Ecopolietilene, il consorzio del Sistema Ecolight che si occupa della raccolta e riciclo dei rifiuti da beni in polietilene, chiude il 2025 con la crescita di tutti i principali indicatori di attività, confermando l’importanza del modello EPR (Responsabilità Estesa del Produttore) per una gestione circolare degli oggetti in plastica. Dai dati di bilancio annuale, approvati nell’ultima assemblea, la base consortile di Ecopolietilene si è ampliata arrivando a 223 aziende (+8,1% rispetto all’anno precedente), mentre le tonnellate gestite sono state 40.367 (+24%) con un tasso di recupero sull’immesso pari al 47%, in crescita di oltre il 3% rispetto all’anno precedente.
«Questi numeri confermano la crescita del Consorzio e soprattutto la qualità del lavoro svolto lungo tutta la filiera del recupero e del riciclo dei beni in polietilene – commenta Giancarlo Dezio, direttore generale di Ecopolietilene -. Il nostro obiettivo è continuare a operare in modo concreto, collaborando con aziende, distributori, operatori e impianti di riciclo, in modo da rendere la raccolta e soprattutto gestione del fine vita dei polimeri sempre più efficiente e valorizzare, così, quella che è una risorsa circolare strategica».

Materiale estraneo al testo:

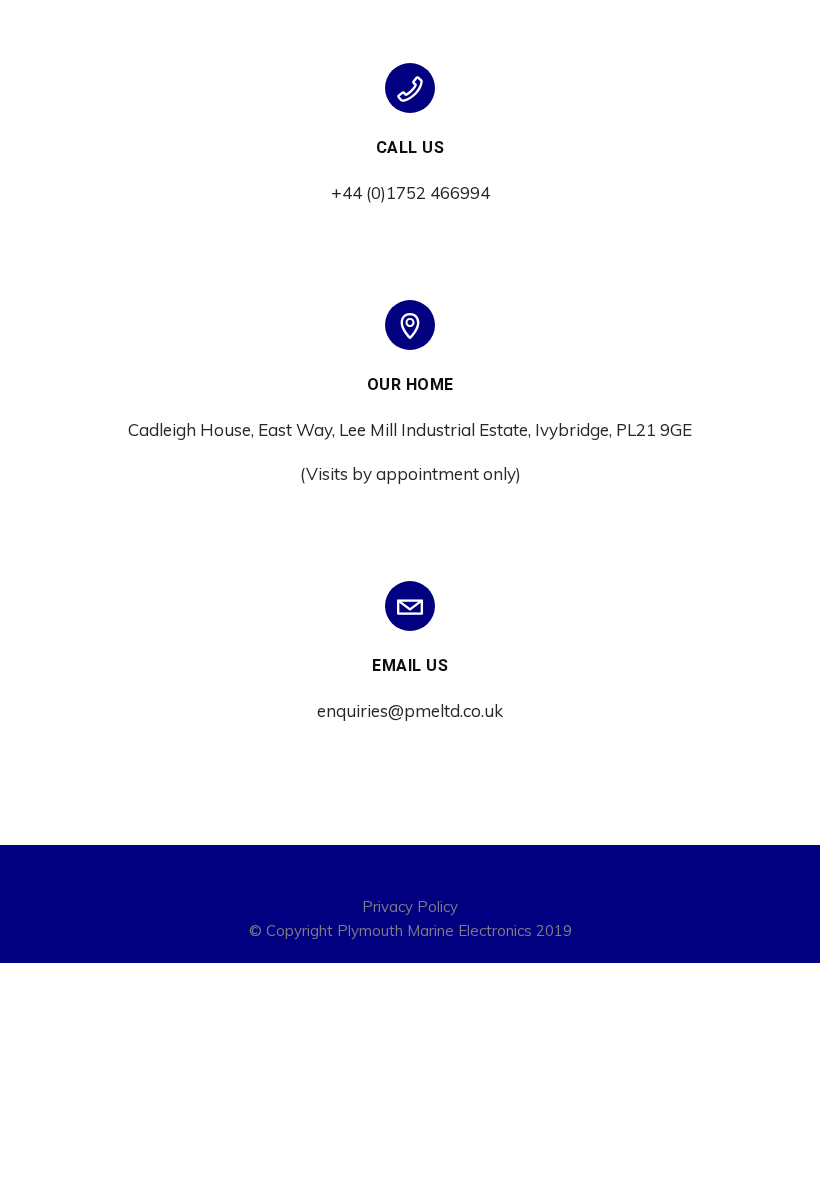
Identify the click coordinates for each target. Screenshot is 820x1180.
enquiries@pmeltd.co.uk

Il polietilene è infatti riciclabile al 100%. I rifiuti gestiti da Ecopolietilene hanno trovato nuova vita in diverse filiere industriali. Oggetti in plastica dura utilizzati in agricoltura, termoidraulica ed edilizia, così come beni flessibili quali sacchi per la spazzatura e teli per serre sono diventati nuovi prodotti. Quasi il 60% delle materie prime seconde trattate dagli impianti di riciclo convenzionati con Ecopolietilene sono state impiegate in processi di stampaggio a iniezione per la produzione, ad esempio, di cassette, giocattoli, arredi e tubazioni. Il 20% è stato destinato alla realizzazione di film flessibili per imballaggi e agricoltura, mentre l’11% è stato utilizzato nell’estrusione e nello stampaggio generico per prodotti industriali e componenti tecnici. Le quote rimanenti, hanno dato vita a tubi e profilati, lastre, canaline e contenitori rigidi attraverso processi di estrusione e stampaggio.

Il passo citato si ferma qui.